§ Problem to solve
Copy the stretch of the city sketch from "Almost three years" through "may be true.", putting "Hartford" in place of every "New Haven".

§ Text
Content starts
Thursday, April 19, 2007

Culture Sketch: New Haven

Almost three years ago I left Minneapolis and ultimately landed in New Haven, Connecticut. This is what I've learned.

On the surface and in its depths, New Haven is a typical lost-and-found American city. She is always in search of both past and future. Many roads lead here. Some proceed no further. People "get stuck" here.
One local myth is that New Haven is the sixth borough of New York City. This notion may or may not hold sway with the map carvers, but it is nonetheless a distinct oral tradition, sleepily yearning for a truncated dream of the past. We wear the Yankees insignia on our hats. We mention The City in our hip-hop songs. We came from New York. Historically, this may be true.

We also caravanned from Virginia, the Carolinas, and Georgia. Our food is soul. Our spareribs fall off the bone. Our homes are clean.
Content ends
§ Data for analysis
Content starts
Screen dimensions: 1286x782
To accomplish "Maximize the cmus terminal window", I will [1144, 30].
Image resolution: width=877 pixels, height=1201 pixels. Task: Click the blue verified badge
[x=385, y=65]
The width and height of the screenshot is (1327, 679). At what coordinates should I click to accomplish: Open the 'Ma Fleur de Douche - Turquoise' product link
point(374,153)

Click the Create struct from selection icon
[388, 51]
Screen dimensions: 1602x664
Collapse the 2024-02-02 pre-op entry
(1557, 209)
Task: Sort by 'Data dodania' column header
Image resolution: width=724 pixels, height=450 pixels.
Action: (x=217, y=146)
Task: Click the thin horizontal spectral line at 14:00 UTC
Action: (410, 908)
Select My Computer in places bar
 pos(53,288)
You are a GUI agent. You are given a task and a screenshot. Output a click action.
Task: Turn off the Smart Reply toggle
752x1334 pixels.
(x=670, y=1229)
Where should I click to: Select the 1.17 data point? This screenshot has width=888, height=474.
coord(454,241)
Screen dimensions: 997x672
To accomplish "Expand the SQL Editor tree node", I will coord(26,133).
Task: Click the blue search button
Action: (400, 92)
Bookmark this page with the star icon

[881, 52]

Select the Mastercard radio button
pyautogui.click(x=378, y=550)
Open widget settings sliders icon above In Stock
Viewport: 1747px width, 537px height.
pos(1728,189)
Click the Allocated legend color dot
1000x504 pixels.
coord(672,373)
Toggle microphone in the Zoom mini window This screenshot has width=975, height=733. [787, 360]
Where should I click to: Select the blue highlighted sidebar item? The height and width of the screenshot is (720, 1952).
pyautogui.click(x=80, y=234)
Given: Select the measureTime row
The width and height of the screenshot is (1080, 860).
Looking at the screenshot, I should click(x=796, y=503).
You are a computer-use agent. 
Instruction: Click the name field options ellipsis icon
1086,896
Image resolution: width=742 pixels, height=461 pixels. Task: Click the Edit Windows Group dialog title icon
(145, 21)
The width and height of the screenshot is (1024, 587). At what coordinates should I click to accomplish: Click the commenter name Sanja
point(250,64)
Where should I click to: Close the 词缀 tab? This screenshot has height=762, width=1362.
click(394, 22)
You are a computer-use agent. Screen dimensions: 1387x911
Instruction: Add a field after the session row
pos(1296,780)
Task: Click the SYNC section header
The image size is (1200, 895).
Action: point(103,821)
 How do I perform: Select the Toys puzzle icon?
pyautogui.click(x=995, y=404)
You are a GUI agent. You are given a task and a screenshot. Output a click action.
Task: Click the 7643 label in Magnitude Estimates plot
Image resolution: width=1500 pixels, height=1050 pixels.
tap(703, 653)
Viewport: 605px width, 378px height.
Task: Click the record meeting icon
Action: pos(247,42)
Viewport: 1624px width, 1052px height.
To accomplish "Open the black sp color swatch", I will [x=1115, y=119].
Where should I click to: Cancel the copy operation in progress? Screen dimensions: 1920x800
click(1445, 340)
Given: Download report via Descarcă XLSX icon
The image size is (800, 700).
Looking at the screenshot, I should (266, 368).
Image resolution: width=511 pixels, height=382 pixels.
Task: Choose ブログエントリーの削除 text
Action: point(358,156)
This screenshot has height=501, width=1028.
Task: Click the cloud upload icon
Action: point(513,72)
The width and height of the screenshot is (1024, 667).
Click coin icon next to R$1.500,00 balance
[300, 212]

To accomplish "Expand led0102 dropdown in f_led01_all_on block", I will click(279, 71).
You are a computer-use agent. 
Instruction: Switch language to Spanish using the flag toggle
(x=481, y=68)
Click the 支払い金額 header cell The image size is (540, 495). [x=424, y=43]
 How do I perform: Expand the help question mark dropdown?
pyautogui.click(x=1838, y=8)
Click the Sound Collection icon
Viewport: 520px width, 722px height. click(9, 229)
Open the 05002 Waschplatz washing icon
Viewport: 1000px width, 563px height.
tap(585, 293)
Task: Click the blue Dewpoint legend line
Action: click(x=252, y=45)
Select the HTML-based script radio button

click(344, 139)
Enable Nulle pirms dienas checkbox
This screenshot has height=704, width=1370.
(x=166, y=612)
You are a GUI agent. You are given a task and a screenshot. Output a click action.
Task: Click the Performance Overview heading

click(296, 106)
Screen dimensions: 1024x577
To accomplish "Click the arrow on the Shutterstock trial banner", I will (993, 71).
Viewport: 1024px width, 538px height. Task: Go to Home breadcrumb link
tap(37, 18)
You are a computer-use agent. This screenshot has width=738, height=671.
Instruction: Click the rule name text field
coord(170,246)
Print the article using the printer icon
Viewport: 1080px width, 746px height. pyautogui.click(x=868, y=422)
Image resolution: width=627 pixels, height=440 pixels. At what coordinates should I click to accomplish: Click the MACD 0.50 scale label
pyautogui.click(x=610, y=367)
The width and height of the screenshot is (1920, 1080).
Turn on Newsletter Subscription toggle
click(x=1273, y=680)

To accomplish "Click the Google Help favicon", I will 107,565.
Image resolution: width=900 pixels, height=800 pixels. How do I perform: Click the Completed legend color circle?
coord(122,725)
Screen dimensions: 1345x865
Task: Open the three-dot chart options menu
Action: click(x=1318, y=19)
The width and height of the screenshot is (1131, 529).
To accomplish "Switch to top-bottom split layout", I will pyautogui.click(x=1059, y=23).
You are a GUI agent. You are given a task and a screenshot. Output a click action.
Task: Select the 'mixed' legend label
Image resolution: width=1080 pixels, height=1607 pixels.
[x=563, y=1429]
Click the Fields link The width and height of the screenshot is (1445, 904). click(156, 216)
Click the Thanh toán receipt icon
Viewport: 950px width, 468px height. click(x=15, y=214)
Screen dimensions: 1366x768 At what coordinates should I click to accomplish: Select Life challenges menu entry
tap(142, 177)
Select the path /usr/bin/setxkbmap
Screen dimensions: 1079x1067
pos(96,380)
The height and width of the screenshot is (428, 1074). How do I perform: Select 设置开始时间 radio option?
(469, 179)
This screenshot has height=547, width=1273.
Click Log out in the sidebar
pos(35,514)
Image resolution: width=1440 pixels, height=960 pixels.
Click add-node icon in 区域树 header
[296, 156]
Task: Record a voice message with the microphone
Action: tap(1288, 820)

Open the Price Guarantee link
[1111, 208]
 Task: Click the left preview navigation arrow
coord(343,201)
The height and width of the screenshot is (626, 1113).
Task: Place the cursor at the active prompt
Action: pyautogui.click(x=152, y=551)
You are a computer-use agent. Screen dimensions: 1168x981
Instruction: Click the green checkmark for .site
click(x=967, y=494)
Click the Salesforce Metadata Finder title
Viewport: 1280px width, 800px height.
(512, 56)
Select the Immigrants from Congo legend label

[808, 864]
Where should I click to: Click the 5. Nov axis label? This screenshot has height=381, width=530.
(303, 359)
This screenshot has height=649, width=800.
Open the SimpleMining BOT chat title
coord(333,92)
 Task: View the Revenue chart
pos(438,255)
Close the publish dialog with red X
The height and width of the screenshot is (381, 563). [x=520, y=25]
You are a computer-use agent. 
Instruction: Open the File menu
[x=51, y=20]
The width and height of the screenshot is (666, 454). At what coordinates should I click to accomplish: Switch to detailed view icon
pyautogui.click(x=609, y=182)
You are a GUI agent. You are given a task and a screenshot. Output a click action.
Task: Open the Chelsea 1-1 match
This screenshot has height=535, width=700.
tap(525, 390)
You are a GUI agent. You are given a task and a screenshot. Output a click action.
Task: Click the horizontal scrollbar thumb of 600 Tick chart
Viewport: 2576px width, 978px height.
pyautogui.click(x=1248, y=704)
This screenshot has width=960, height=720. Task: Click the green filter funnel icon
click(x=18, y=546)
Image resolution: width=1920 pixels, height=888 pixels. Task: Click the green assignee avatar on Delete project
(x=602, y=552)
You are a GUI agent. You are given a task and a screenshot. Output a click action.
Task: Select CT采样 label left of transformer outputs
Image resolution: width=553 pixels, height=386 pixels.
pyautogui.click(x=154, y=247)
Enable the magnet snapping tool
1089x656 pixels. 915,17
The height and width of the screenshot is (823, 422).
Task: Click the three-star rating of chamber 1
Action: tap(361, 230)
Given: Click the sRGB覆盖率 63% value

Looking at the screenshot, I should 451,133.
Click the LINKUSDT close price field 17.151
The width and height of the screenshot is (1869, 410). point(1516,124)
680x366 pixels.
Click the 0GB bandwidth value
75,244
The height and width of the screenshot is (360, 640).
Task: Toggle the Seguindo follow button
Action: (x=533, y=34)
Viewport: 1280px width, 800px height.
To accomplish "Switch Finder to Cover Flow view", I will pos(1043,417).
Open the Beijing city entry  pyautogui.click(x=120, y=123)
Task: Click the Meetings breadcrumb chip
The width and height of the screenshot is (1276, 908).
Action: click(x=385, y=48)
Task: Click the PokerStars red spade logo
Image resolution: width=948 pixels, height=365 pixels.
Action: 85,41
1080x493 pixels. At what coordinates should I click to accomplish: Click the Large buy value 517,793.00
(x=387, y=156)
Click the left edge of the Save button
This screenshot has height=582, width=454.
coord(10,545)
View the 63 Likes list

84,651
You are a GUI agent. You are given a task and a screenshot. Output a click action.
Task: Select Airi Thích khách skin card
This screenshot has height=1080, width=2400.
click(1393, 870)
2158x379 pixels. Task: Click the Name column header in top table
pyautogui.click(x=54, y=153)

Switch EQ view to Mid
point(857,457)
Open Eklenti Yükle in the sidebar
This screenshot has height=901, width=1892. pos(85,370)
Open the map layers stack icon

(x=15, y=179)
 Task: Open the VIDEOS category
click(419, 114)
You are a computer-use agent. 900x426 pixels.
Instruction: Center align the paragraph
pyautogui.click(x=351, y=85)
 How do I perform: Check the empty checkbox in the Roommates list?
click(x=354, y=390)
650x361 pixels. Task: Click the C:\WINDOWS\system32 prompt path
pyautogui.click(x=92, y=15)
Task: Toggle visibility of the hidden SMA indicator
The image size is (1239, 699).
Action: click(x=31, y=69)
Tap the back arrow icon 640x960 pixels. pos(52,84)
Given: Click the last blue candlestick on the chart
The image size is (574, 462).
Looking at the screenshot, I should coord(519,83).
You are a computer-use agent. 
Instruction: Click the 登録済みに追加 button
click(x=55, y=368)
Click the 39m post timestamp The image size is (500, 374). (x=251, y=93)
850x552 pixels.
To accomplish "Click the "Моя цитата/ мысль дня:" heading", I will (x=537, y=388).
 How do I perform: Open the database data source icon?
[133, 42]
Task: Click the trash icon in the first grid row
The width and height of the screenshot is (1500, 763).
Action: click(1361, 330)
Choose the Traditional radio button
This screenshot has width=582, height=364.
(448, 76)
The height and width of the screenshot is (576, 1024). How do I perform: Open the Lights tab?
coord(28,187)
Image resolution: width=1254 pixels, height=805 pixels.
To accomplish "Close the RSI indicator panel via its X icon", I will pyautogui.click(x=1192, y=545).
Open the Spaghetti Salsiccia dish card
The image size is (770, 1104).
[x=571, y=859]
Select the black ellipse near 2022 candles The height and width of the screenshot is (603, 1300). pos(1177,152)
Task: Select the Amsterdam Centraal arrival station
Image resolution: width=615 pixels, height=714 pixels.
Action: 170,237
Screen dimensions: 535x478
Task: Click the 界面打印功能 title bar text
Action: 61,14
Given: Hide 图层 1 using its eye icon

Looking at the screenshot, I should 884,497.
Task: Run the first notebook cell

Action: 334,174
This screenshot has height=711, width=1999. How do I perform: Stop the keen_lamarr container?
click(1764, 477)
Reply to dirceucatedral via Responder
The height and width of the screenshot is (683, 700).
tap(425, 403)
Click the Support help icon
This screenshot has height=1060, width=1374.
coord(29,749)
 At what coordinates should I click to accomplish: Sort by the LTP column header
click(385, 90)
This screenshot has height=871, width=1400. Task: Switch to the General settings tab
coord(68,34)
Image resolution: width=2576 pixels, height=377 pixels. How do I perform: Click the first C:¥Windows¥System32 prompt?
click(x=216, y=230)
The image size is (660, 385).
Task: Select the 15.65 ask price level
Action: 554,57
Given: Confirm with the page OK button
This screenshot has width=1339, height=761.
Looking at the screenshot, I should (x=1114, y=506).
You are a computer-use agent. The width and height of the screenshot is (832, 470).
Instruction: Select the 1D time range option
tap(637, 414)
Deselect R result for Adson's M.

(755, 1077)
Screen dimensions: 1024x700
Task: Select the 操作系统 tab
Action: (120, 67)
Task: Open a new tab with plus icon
Content ends
§ Answer area
Almost three years ago I left Minneapolis and ultimately landed in Hartford, Connecticut. This is what I've learned.

On the surface and in its depths, Hartford is a typical lost-and-found American city. She is always in search of both past and future. Many roads lead here. Some proceed no further. People "get stuck" here.
One local myth is that Hartford is the sixth borough of New York City. This notion may or may not hold sway with the map carvers, but it is nonetheless a distinct oral tradition, sleepily yearning for a truncated dream of the past. We wear the Yankees insignia on our hats. We mention The City in our hip-hop songs. We came from New York. Historically, this may be true.